Rossing: That is a good question. From the Steno-2 trial,[4] we learned that multiple interventions are extremely important in such a person. We need to address lipids, blood pressure, and glucose. We need to address smoking if that is an issue, and a healthy lifestyle is important as well. There were data from Joslin[5] showing that over the long term, this may impact the kidney in a beneficial way. If the patient was on a statin and an ACE inhibitor, I would probably consider a SGLT2 inhibitor if there was existing cardiovascular disease or a GLP-1 receptor agonist, particularly if there is desire for weight loss.

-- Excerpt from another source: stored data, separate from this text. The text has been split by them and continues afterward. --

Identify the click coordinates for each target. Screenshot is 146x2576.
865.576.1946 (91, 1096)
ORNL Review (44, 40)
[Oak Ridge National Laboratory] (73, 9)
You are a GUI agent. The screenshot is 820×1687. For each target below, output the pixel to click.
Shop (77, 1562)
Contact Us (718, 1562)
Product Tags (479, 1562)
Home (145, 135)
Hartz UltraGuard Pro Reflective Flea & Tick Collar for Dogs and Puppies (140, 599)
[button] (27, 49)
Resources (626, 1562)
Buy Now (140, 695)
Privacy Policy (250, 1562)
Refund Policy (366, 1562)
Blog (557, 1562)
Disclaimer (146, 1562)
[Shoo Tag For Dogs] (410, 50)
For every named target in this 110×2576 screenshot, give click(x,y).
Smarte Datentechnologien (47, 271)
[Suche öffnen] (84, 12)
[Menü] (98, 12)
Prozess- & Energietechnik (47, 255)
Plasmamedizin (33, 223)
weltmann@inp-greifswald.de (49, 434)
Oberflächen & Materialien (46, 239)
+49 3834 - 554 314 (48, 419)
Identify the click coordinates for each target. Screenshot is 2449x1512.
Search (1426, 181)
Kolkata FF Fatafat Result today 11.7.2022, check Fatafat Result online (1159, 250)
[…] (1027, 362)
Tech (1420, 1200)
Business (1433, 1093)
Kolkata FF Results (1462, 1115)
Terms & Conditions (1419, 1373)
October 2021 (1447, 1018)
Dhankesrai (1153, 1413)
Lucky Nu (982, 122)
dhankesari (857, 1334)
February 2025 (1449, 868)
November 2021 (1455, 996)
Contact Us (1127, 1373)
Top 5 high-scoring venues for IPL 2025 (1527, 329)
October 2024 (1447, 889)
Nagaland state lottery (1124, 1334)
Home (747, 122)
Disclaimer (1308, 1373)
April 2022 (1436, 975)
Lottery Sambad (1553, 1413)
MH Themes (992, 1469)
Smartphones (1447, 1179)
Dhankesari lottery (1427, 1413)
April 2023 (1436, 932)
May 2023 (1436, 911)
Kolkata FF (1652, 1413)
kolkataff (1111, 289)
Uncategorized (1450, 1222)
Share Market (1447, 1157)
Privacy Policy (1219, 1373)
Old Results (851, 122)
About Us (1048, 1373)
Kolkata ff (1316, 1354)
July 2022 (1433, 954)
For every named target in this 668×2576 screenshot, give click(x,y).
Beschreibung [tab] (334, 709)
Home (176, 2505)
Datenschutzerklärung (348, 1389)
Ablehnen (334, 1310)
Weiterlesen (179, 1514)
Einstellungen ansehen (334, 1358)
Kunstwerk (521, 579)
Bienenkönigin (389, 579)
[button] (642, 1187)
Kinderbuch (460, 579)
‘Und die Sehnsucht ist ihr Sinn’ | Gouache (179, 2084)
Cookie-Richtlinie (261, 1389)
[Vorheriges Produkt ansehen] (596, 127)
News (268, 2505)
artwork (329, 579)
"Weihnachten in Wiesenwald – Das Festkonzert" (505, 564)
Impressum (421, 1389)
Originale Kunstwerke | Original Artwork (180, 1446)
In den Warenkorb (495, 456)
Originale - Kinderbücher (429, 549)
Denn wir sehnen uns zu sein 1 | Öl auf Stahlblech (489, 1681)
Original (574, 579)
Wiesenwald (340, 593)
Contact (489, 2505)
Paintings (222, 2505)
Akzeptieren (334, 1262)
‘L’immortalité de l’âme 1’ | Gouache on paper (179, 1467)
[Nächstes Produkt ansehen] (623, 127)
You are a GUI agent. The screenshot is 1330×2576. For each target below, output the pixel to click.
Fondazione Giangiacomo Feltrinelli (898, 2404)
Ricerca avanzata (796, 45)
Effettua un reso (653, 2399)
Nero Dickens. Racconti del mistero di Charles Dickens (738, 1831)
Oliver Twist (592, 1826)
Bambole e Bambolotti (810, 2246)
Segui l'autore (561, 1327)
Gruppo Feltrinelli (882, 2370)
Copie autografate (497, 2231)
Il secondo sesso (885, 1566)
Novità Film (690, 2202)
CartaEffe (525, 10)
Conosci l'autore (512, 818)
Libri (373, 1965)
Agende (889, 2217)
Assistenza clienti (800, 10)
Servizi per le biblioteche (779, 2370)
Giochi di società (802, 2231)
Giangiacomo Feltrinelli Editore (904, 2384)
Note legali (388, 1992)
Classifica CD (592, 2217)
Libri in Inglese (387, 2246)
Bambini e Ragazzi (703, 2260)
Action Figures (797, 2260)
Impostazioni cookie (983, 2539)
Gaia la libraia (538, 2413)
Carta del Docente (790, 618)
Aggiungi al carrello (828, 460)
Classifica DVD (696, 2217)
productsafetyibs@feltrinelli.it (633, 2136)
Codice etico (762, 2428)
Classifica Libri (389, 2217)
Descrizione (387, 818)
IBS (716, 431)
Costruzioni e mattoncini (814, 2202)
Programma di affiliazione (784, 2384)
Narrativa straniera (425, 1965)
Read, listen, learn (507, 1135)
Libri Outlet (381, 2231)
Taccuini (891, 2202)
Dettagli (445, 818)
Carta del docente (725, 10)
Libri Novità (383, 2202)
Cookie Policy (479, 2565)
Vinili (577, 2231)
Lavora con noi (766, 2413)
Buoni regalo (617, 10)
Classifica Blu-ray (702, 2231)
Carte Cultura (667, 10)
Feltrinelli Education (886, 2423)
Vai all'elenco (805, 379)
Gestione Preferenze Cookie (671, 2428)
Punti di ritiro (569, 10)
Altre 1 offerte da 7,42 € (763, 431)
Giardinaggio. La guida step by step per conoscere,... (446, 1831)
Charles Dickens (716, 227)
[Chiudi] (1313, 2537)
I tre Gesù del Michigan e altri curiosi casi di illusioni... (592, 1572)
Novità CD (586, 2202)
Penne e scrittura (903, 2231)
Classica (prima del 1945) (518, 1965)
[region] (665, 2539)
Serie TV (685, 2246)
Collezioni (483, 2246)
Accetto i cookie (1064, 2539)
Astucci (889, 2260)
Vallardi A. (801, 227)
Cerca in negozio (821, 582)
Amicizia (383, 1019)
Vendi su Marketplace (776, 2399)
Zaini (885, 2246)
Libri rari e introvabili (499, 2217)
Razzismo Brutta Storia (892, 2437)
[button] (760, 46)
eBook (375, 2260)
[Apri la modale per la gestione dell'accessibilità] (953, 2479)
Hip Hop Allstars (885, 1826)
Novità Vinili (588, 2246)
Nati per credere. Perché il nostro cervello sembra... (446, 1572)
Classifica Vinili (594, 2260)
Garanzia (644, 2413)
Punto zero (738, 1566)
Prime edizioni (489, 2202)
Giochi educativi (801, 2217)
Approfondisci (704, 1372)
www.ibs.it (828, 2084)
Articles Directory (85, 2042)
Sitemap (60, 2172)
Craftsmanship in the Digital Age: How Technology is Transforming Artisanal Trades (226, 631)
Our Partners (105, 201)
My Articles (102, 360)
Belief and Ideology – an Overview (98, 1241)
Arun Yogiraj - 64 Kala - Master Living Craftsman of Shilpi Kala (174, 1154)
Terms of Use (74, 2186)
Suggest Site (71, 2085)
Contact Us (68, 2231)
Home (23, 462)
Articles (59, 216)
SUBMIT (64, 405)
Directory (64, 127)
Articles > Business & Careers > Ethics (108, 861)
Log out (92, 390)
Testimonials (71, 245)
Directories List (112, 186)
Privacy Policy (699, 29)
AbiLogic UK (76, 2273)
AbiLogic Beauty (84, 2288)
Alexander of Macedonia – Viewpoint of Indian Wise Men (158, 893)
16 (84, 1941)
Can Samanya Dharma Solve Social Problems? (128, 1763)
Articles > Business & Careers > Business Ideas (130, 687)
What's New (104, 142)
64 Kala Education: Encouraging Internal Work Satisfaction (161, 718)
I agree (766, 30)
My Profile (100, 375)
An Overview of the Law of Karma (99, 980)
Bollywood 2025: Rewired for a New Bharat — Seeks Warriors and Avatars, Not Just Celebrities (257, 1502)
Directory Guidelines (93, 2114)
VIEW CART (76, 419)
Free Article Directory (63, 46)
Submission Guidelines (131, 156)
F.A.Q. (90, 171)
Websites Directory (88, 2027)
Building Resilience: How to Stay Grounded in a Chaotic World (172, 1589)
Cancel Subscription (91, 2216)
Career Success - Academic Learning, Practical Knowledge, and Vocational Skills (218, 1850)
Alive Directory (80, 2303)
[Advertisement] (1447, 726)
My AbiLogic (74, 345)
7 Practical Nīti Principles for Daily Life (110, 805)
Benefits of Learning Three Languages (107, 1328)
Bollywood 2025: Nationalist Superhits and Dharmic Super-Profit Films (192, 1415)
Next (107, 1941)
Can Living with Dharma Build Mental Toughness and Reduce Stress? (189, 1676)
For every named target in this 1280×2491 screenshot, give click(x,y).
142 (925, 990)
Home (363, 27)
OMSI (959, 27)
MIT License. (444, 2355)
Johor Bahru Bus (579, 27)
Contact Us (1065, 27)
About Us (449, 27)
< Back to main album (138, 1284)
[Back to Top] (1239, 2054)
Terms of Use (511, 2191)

We need to consider these new drugs. Unfortunately there were some data from the United States by Mikhail Kosiborod, published in Circulation, showing that only approximately 8% of patients with type 2 diabetes are treated according to the guidelines.[6] Maybe that is just because the data were collected while the guidelines were being developed, so hopefully it would improve with a new survey. But there is room for improvement, and we as clinicians should address all of the risk factors because it really impacts survival, cardiovascular events, and renal events in our patients.

Peters: Yes, I encourage people to follow the current guidelines,[7] because after metformin, step two is to determine whether a patient has preexisting cardiovascular disease, chronic kidney disease, or heart failure, and then treat those patients differently perhaps, but also more aggressively for all of these risk factors.

Thank you very much for talking with us today.